Are Fast Food "Trans-Fat" Claims True? An Infraspec VFA-IR Spectrometer Analysis of Trans-Fat Content in Fast Food French Fried Potatoes
Keywords: Fat, trans-fat, fast-food, fries, ATR-FTIR, Variable Filter Array Spectrometer, VFA-IR
AbstractMany U.S. fast food chains now claim that their food items, particularly French fries, have "no trans-fat". The purpose of this study is to assess the accuracy of fast food trans-fat labelling and the validity of "no trans-fat" claims. To accomplish this objective, we determined the percent trans-fat in oil extracted from fries obtained from 13 popular fast food restaurants and compared our findings with the percent trans-fat found in each restaurant's literature. French fry samples were purchased at relatively the same time of day on four separate days over two years from selected restaurants within Michigan City, Indiana.

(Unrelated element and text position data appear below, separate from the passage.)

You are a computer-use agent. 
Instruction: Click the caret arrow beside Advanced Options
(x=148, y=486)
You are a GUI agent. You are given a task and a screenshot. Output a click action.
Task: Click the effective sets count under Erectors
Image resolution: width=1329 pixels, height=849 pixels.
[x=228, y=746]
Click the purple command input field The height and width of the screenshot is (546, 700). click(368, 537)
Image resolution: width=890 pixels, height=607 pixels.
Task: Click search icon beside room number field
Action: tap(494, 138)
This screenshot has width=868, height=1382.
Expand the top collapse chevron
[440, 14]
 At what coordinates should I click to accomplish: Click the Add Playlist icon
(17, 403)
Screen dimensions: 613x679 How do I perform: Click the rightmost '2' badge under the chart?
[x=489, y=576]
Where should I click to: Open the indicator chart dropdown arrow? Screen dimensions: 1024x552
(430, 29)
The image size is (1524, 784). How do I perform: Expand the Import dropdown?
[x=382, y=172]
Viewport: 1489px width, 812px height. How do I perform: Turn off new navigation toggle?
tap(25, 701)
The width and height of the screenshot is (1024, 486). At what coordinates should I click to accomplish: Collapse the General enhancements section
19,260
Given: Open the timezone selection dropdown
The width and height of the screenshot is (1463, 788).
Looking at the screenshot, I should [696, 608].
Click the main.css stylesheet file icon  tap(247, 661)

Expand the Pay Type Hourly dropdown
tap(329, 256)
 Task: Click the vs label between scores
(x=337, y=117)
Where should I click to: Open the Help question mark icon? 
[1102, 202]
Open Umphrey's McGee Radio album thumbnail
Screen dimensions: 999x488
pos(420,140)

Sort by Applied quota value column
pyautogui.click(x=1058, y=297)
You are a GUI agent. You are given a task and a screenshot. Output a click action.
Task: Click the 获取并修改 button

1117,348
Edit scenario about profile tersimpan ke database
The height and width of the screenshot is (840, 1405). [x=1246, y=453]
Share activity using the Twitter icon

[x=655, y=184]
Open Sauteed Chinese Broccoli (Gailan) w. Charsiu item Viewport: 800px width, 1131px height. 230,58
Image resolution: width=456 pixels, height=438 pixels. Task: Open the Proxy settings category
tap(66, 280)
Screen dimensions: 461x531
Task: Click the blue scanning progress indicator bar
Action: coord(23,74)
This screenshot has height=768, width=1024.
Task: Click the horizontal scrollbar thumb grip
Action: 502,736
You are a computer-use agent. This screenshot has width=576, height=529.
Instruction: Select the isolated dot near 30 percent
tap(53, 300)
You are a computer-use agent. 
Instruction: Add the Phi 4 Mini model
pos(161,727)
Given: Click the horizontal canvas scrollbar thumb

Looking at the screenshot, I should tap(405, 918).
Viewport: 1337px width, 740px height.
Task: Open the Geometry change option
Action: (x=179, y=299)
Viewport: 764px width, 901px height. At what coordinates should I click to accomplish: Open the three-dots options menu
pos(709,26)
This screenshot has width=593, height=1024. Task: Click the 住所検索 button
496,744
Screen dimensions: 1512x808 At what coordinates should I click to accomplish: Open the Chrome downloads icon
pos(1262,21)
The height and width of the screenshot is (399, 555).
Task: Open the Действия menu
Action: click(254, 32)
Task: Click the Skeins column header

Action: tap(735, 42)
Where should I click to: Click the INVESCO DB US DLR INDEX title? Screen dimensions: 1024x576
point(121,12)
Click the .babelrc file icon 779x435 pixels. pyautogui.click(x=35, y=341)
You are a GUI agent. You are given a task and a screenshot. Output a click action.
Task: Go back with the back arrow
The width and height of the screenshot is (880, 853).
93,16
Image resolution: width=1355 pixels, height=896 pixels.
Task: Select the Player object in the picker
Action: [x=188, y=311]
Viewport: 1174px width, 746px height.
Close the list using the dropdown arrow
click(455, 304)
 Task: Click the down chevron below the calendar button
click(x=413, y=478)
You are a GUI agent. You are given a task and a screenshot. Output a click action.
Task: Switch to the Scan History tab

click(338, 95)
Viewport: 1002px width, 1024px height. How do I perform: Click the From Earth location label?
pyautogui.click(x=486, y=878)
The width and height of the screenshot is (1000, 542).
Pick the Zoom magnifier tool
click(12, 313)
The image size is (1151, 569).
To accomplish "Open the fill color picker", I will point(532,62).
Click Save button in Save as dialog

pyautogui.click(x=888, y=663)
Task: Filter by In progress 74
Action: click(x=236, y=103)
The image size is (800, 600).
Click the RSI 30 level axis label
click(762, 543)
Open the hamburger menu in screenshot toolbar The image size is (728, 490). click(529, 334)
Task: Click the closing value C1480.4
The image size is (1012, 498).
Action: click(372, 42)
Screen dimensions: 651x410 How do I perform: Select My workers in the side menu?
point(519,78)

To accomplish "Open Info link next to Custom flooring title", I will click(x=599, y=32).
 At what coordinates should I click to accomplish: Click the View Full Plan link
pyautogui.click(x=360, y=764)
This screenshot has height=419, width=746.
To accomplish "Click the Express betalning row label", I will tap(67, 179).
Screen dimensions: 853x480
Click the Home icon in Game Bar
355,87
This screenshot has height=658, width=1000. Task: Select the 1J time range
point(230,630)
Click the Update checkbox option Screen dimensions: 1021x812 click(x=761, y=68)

Variable Filter Array (VFA) IR spectroscopy was used to assess the trans-fat content of oil extracted from the samples. In June of 2008, seven of the thirteen restaurants sold French fries with trans-fat levels ranging from 13–43% of the total extracted fat. In most cases, these values were significantly higher than the amount of trans-fat reported in each restaurant's literature. Our study suggests that trans-fat content in fast food fries may be much higher than what is actually disclosed in a restaurant's literature. In addition, a restaurant's "no trans-fat" claims may not necessarily hold true for all the individual restaurants within its chain. Since there is no U.S. federal regulation of trans-fat content in fast foods, it is important that trans-fat claims and trans-fat labelling are accurate and up to date so that consumers are able to make healthy and informed food choices when dining in these establishments.